If n+1 is the largest of four consecutuve integers, represent the sum of four integers.
A 4n+10
B 4n-2
C 4n-4
D 4n-5
E 4n-8
I really don`t understand this question so I can`t provide my work. Can someone please explain to me how to solve these types of problems. Thank you
sum = = m + m+1 + m+2 + m+3
but n+1 = m+3
so m = n-2
sum = 4 m + 6 = 4(n-2)+3
=4 n -8+3
= 4 n - 5
i think
n - 2 + n - 1 + n + n + 1, thereby
4n - 2
Well, solving problems like these can be quite confusing, but don't worry, I'm here to help and bring some laughter into the equation!
So, we have four consecutive integers, and we know that n+1 is the largest one. Let's call the smallest integer n.
To find the sum of these four integers, we can add them up!
The smallest integer: n
The next integer: n + 1
The third integer: n + 2
The largest integer: n + 3
Putting it all together, we have:
Sum of the four integers = n + (n + 1) + (n + 2) + (n + 3)
Now, let's simplify and see which answer choice matches our expression:
A) 4n + 10
B) 4n - 2
C) 4n - 4
D) 4n - 5
E) 4n - 8
By simplifying the expression, we get:
Sum = 4n + 6
So, none of the answer choices match our expression. Uh-oh, looks like someone left out the correct answer! But don't worry, sometimes even the best of us don't make it onto multiple-choice exams.
To sum it all up, the answer is missing, but the correct expression for the sum of the four integers is 4n + 6. Keep smiling and remember that humor can solve anything, even missing answers!
To solve this problem, let's break it down step-by-step:
Step 1: Understand the given information.
We are given that "n + 1" is the largest of four consecutive integers. This means that the other three consecutive integers can be represented as "n", "n - 1", and "n - 2".
Step 2: Find the sum of the four integers.
To find the sum of the four integers, you add them together. So, the sum can be represented as:
Sum = (n + 1) + n + (n - 1) + (n - 2).
Step 3: Simplify the equation.
Combine like terms:
Sum = n + 1 + n + n - 1 + n - 2.
Simplify further:
Sum = 4n - 2.
Therefore, the sum of the four integers is represented as 4n - 2.
Hence, the correct answer is option B: 4n - 2.
To solve this type of problem, we need to understand the given information.
Let's break it down step by step:
1. We are given that "n + 1" is the largest of four consecutive integers. This means that the other three integers can be represented as "n, n + 2, n + 3". Since they are consecutive, the difference between each integer is 1.

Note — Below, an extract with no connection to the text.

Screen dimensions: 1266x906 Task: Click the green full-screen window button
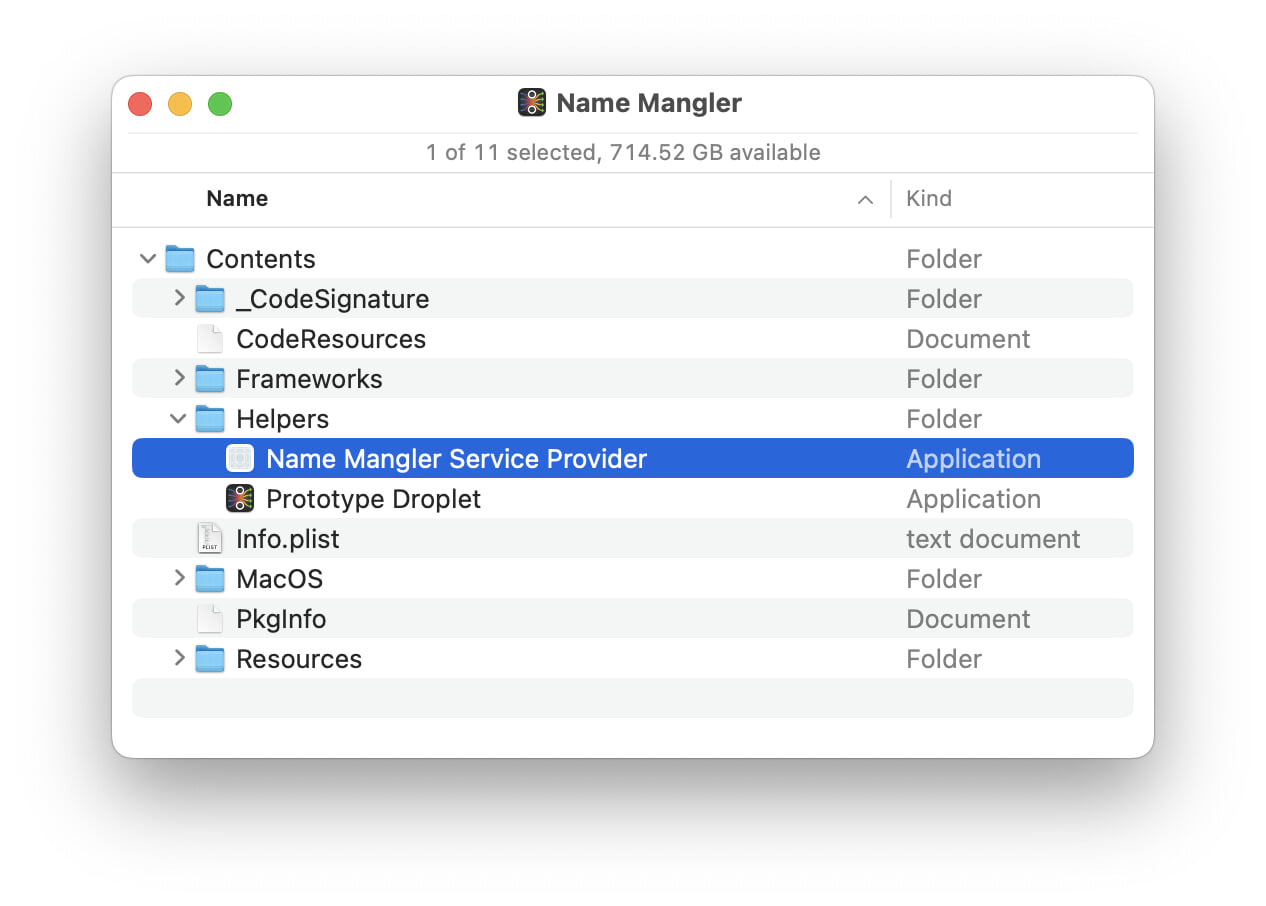click(x=220, y=104)
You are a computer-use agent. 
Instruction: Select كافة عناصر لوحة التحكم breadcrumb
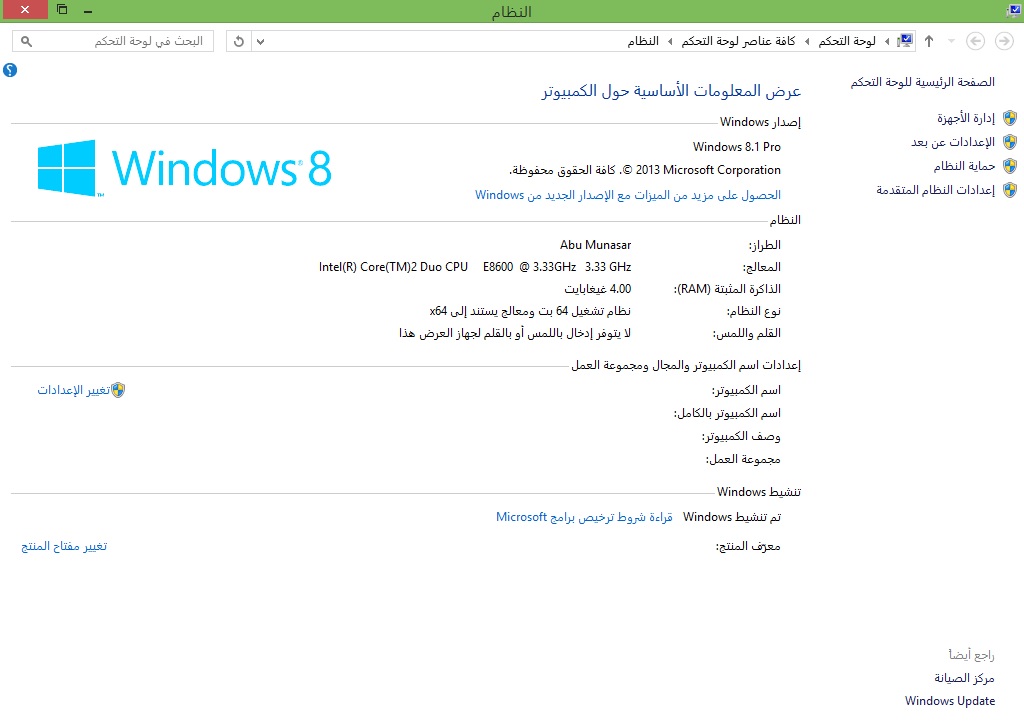pos(738,41)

2. To find the sum of these four consecutive integers, we can simply add them together:
Sum = (n) + (n + 1) + (n + 2) + (n + 3)
= 4n + 6
Now, we can look at the answer choices and see which one matches our sum of 4n + 6:
A) 4n + 10
B) 4n - 2
C) 4n - 4
D) 4n - 5
E) 4n - 8
Substituting n = 1 into each of the answer choices, we can evaluate them to find the correct answer:
A) 4(1) + 10 = 14
B) 4(1) - 2 = 2
C) 4(1) - 4 = 0
D) 4(1) - 5 = -1
E) 4(1) - 8 = -4
As we can see, the sum of 4n + 6 does not match any of these answer choices. Therefore, none of the provided options accurately represents the sum of these four integers.
In this case, the correct answer would be none of the above (None) since none of the provided options match the sum 4n + 6.